Understanding Pathologies of Deep Heteroskedastic Regression
- URL: http://arxiv.org/abs/2306.16717v2
- Date: Tue, 13 Feb 2024 22:46:28 GMT
- Title: Understanding Pathologies of Deep Heteroskedastic Regression
- Authors: Eliot Wong-Toi, Alex Boyd, Vincent Fortuin, Stephan Mandt
- Abstract summary: Heteroskedastic models predict both mean and residual noise for each data point.
At one extreme, these models fit all training data perfectly, eliminating residual noise entirely.
At the other, they overfit the residual noise while predicting a constant, uninformative mean.
We observe a lack of middle ground, suggesting a phase transition dependent on model regularization strength.
- Score: 25.509884677111344
- License: http://creativecommons.org/licenses/by-sa/4.0/
- Abstract: Deep, overparameterized regression models are notorious for their tendency to
overfit. This problem is exacerbated in heteroskedastic models, which predict
both mean and residual noise for each data point. At one extreme, these models
fit all training data perfectly, eliminating residual noise entirely; at the
other, they overfit the residual noise while predicting a constant,
uninformative mean. We observe a lack of middle ground, suggesting a phase
transition dependent on model regularization strength.
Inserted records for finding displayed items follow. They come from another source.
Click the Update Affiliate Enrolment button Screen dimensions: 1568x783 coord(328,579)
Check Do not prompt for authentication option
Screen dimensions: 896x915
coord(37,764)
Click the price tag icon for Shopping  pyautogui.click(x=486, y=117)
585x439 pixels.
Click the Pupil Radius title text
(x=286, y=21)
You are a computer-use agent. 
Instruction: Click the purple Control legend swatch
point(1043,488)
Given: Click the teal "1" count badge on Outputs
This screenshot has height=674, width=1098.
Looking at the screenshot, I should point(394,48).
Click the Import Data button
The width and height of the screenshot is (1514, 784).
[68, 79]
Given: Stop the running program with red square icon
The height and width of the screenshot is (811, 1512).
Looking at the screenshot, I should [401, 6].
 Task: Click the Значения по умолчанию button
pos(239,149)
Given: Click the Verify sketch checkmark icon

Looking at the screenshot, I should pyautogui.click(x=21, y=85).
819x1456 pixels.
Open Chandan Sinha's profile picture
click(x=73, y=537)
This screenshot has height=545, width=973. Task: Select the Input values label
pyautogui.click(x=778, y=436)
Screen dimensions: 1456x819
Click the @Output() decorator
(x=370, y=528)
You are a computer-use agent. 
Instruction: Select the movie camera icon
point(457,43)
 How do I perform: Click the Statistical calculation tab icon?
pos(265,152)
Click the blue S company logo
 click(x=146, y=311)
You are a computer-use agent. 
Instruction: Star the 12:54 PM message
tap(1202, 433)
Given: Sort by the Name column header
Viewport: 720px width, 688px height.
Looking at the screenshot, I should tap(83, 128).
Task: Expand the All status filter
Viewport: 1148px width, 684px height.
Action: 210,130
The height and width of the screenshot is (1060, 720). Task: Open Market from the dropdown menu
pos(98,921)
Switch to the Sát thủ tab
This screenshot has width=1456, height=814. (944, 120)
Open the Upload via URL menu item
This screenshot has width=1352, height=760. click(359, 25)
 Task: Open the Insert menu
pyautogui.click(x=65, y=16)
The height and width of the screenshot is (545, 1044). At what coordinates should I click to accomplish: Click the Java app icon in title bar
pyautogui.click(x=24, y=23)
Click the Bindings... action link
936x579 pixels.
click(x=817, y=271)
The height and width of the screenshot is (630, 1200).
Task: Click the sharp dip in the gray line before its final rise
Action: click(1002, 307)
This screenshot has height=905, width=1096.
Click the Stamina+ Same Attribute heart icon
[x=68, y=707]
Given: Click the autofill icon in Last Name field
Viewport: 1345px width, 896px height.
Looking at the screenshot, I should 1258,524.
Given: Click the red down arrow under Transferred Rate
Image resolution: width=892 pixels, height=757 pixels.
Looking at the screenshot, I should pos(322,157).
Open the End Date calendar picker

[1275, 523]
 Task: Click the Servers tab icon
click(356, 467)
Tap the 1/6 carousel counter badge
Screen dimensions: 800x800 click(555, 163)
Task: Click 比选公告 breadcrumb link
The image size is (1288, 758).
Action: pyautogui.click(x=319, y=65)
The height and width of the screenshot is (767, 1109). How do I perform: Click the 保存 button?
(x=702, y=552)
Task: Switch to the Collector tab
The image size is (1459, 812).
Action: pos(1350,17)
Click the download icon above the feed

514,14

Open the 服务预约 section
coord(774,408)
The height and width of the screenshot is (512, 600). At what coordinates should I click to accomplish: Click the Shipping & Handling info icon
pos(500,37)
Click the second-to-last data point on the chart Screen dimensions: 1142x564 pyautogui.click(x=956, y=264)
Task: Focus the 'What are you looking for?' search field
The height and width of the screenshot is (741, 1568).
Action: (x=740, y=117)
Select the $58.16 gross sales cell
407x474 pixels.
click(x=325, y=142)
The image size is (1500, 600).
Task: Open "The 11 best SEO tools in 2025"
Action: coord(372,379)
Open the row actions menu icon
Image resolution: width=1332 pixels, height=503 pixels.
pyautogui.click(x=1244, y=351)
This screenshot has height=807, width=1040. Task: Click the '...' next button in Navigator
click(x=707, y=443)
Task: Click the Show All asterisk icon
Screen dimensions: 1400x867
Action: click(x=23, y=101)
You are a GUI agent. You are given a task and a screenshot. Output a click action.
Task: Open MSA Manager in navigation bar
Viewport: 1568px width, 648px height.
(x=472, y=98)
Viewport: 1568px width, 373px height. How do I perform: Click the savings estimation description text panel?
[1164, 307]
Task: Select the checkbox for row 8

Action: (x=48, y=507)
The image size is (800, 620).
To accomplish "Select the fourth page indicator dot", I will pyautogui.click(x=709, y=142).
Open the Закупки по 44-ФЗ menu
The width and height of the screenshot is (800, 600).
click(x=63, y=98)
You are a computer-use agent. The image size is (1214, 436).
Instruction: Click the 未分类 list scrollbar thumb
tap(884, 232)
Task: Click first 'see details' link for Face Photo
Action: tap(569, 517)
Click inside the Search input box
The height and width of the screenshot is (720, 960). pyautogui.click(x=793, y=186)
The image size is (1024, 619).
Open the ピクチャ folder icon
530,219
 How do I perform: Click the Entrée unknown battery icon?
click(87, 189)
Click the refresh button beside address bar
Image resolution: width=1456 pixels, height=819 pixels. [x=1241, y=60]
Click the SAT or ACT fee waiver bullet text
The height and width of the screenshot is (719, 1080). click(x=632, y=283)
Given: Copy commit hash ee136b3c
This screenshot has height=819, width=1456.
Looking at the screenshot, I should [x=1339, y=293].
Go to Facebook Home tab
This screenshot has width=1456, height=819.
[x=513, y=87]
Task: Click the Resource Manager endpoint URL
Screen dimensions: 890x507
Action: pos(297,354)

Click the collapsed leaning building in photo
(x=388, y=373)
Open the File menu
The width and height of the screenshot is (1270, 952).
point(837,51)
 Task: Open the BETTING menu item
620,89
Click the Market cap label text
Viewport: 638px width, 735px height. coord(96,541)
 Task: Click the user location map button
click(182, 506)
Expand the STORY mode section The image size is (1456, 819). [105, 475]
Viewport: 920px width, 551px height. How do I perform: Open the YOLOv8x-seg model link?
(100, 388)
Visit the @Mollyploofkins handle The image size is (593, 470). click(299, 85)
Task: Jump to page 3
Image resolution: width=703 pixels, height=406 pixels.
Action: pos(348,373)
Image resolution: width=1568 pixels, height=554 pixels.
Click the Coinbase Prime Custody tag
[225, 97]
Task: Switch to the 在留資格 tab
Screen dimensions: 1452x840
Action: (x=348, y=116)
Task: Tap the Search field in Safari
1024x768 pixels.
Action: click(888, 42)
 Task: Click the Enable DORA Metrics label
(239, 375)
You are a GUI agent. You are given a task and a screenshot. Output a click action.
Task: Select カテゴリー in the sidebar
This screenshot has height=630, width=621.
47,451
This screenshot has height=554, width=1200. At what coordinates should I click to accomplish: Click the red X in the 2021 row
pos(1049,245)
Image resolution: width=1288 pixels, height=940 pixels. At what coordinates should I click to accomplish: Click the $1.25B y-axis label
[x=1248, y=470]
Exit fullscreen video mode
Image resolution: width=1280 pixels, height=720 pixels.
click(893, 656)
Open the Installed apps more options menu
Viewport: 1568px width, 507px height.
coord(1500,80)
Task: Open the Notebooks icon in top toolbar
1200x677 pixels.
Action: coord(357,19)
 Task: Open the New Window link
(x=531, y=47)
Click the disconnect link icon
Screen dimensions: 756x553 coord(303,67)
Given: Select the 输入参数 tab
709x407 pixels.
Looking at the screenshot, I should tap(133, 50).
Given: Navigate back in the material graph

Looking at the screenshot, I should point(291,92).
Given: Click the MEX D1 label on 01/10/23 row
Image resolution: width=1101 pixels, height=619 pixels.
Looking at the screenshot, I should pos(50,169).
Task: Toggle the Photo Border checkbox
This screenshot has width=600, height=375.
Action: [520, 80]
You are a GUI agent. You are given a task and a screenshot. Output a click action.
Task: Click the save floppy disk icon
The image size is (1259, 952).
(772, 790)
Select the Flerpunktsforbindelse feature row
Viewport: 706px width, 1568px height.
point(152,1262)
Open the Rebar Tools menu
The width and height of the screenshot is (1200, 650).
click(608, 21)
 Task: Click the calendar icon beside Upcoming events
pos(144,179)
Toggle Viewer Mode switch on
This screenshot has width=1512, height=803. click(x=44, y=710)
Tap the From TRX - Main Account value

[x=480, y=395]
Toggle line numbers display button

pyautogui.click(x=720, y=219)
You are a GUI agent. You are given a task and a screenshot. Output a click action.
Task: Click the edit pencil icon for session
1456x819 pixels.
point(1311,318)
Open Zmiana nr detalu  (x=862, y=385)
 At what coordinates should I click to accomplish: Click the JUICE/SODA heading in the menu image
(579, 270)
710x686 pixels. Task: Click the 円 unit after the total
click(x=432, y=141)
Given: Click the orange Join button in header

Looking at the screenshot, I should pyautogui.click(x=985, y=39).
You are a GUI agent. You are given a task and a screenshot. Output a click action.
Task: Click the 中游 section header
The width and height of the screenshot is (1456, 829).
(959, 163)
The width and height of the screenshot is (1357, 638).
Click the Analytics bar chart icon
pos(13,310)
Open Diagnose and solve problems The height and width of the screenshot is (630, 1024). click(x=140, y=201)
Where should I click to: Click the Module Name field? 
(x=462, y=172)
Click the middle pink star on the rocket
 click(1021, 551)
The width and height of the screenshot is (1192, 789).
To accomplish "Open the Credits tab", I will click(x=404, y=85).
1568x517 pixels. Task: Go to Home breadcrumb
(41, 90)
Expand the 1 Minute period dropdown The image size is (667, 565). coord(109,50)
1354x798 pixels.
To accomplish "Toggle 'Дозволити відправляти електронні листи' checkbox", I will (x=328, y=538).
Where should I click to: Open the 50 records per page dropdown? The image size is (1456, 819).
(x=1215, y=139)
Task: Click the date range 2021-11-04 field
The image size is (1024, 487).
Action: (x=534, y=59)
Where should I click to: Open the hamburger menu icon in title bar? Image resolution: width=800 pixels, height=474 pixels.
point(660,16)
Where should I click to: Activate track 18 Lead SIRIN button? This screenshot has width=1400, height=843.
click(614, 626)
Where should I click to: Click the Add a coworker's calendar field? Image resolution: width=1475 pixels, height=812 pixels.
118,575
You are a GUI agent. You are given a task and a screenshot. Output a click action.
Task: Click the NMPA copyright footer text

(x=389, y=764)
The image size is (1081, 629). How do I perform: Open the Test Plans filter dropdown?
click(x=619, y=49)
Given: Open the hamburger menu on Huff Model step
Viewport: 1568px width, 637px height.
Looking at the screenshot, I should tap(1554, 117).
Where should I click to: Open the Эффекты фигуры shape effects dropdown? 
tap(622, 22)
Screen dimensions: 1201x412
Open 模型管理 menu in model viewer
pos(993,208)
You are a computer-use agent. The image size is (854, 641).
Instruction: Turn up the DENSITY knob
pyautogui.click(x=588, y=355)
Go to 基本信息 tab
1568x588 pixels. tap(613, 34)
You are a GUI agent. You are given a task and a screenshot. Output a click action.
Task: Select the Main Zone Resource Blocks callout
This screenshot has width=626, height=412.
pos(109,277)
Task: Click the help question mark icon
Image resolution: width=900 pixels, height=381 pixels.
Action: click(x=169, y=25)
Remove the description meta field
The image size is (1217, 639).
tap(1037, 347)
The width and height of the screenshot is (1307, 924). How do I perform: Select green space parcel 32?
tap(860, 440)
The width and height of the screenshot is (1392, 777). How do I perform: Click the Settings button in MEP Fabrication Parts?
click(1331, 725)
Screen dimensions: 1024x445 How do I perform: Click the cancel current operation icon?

Empirical verification
supports this conjecture by fitting numerous models with varying mean and
variance regularization. To explain the transition, we develop a theoretical
framework based on a statistical field theory, yielding qualitative agreement
with experiments. As a practical consequence, our analysis simplifies
hyperparameter tuning from a two-dimensional to a one-dimensional search,
substantially reducing the computational burden. Experiments on diverse
datasets, including UCI datasets and the large-scale ClimSim climate dataset,
demonstrate significantly improved performance in various calibration tasks.